In Trifonov's text, however, this word's function is directly opposite to its role in The Master and Margarita. Instead of focusing on its associations with a particular, however remote, era in human history, Trifonov emphasizes its affiliation with the text that leads humanity to the eternal. By directly quoting from the Gospels, Trifonov connects the events described in his novella with the eternal story of victory over death. Through this connection, he transforms an incredibly pessimistic depiction of the abandoned crematorium, which metaphorically represents a "dead death" of the entire Russian society, into a reenactment of resurrection of Christ. Alluding to the story of victory over death, Trifonov revives hope for a national spiritual resurrection in the hearts of his readers who live in atheistic Moscow of the 1970s. It is exactly Moscow, a sacred city, that nourishes this hope. The association of the darkness of the abandoned crematorium with the darkness that covered the land after Christ's death on the cross suggests that the light of resurrection is coming. This light metaphorically comes when the endless lights of the infinite city surround the narrator on his way through Moscow. The idea of spiritual resurrection is expressed in this image of Moscow as an infinite city that retains its sacred nature even in the grip of evil. The possession by evil forces is temporary, whereas the city is eternal: it is the third Rome, the center of Orthodox Christianity.

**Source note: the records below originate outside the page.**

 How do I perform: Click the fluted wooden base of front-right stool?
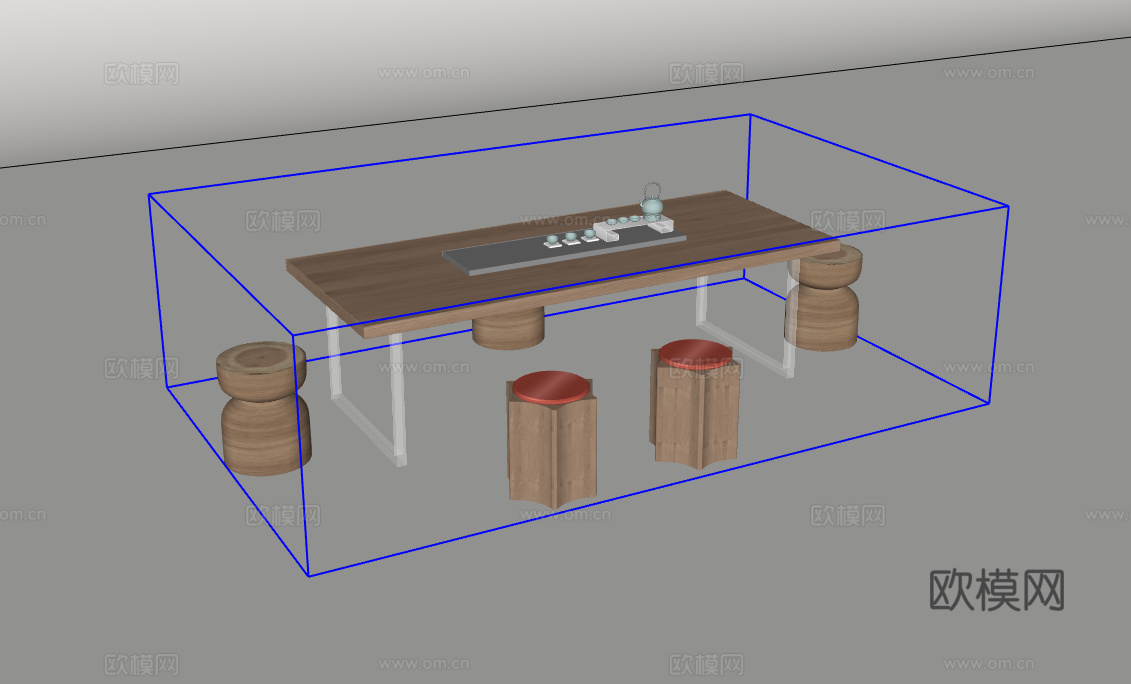tap(697, 415)
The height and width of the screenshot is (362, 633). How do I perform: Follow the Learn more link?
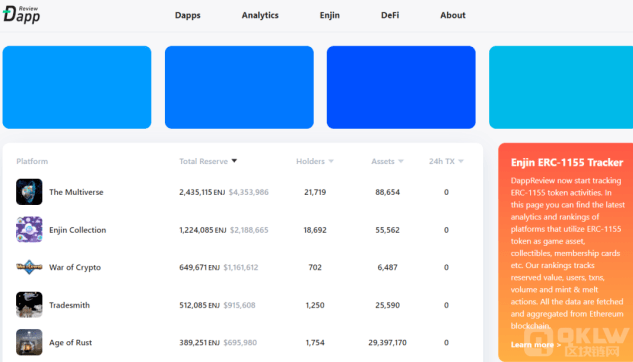(536, 345)
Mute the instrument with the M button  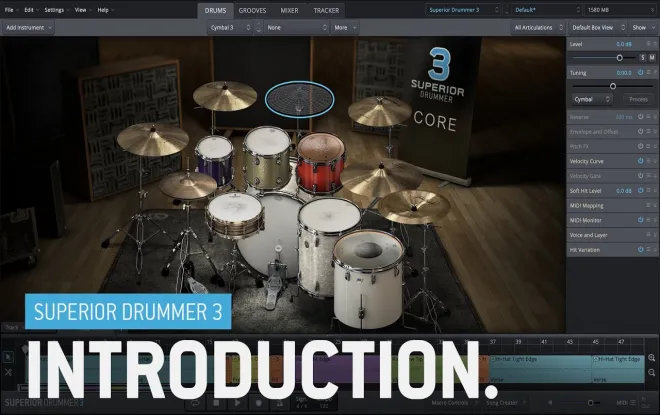[652, 58]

Analysis of Trifonov's allusions to Bulgakov in The House on the Embankment allows us to conclude that the ideological message delivered in the novella is optimistic, in that Trifonov argues for the Christian concept of resurrection. Even though the protagonist of the novella fails to find a path to the light of spirituality from the darkness of materialsim, his former classmate, another Moscow intelligent, finds his way toward his own and national spiritual resurrection. This way is a revival of the Christian values including a traditional national view of Moscow as a sacred city, the center of Orthodox Christianity.